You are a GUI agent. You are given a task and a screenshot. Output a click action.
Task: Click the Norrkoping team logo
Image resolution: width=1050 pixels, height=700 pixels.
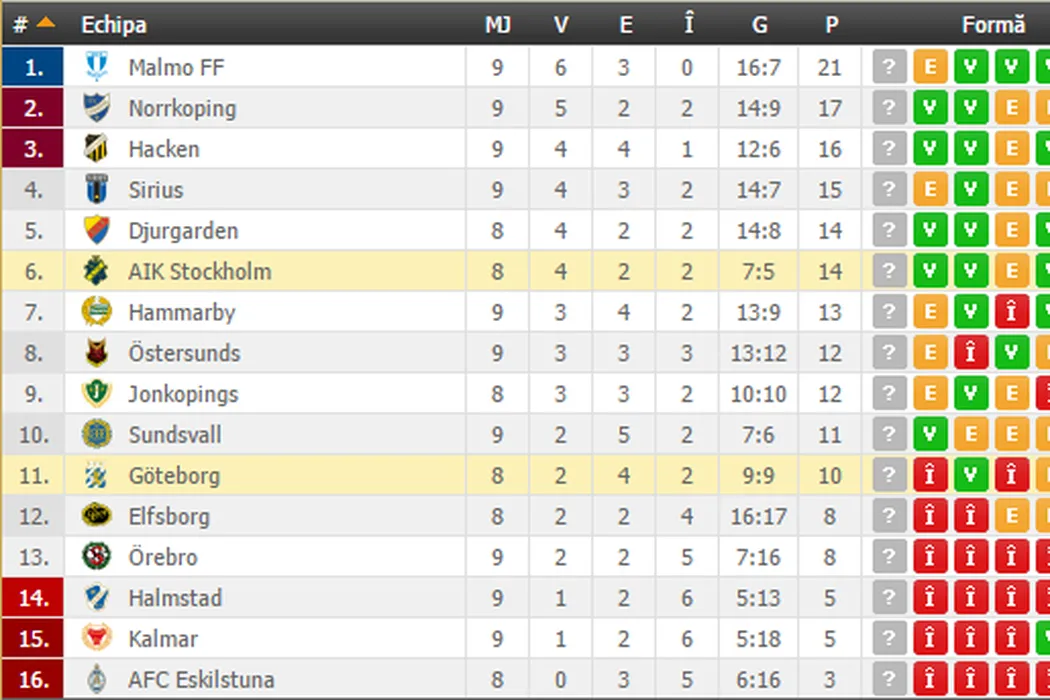(96, 108)
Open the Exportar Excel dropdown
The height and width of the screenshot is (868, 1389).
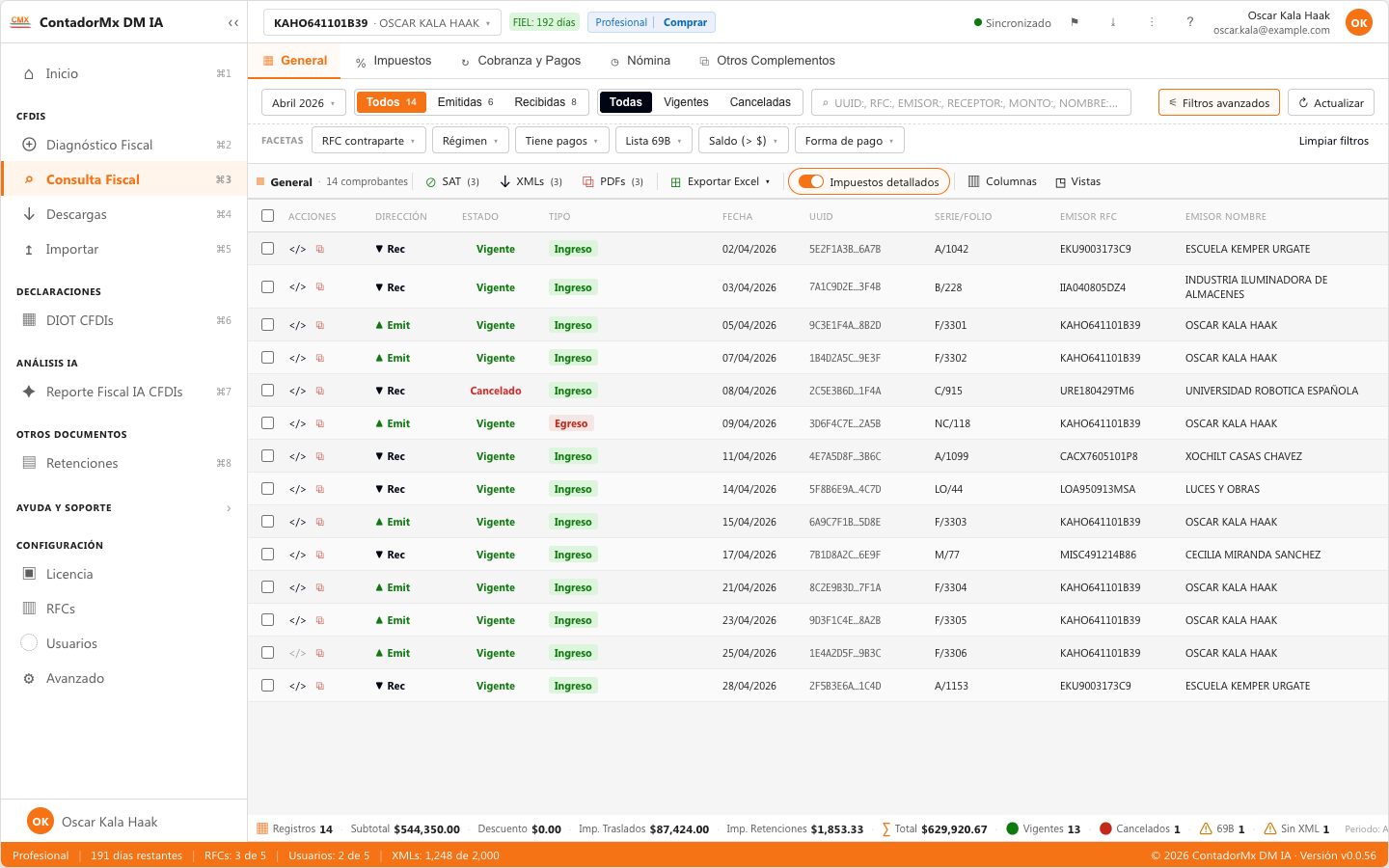[x=721, y=181]
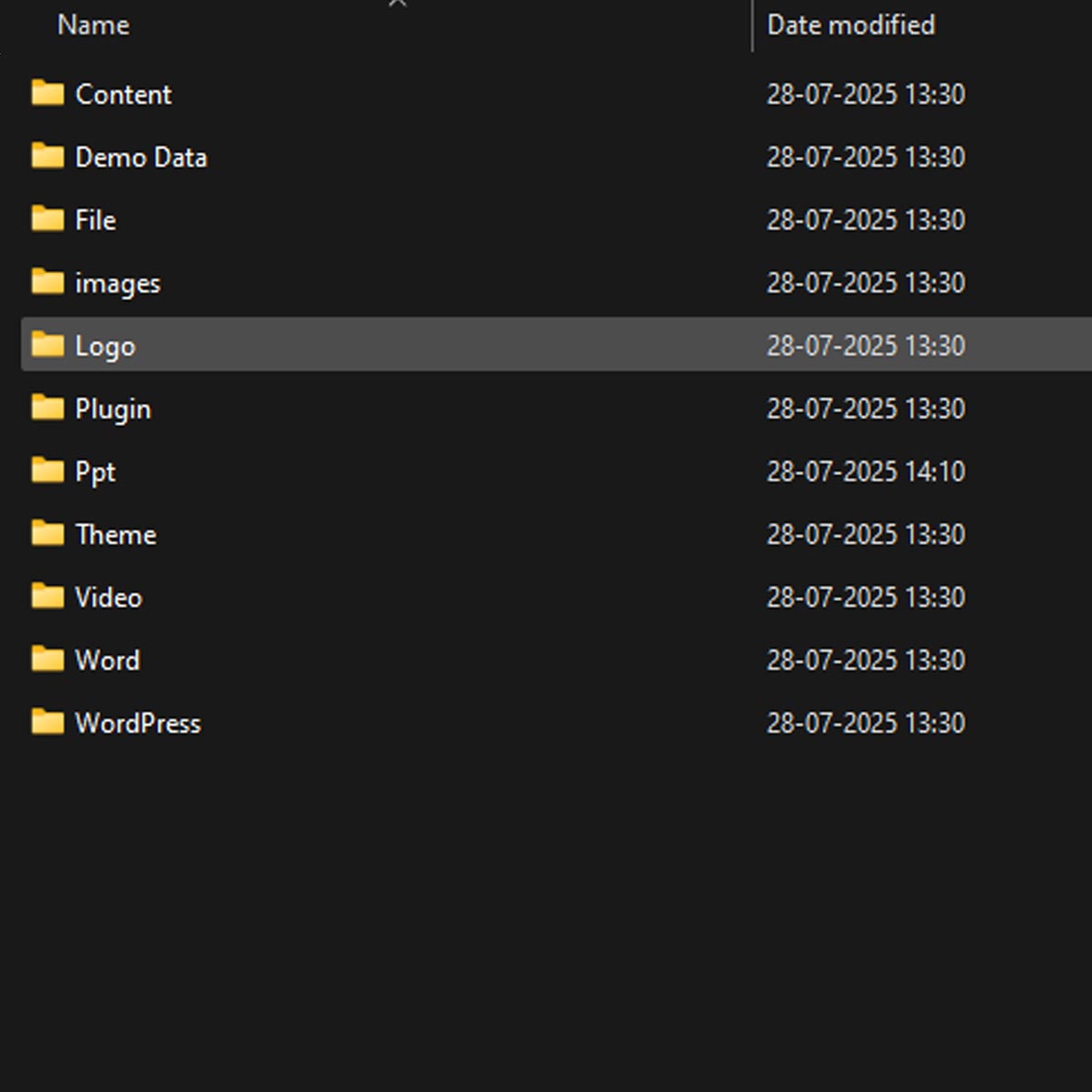The image size is (1092, 1092).
Task: Sort files by Date modified column header
Action: pyautogui.click(x=851, y=25)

### EXERCISE REQUIREMENTS
The answer must restate every entry word for word, with the pictures left out.

### SOLUTION TO THIS TASK
You are a GUI agent. You are given a task and a screenshot. Output a click action.
Task: Click the Norrkoping team logo
Image resolution: width=1050 pixels, height=700 pixels.
(96, 108)
Open the Exportar Excel dropdown
The height and width of the screenshot is (868, 1389).
[x=721, y=181]
The image size is (1092, 1092).
Task: Sort files by Date modified column header
Action: pyautogui.click(x=851, y=25)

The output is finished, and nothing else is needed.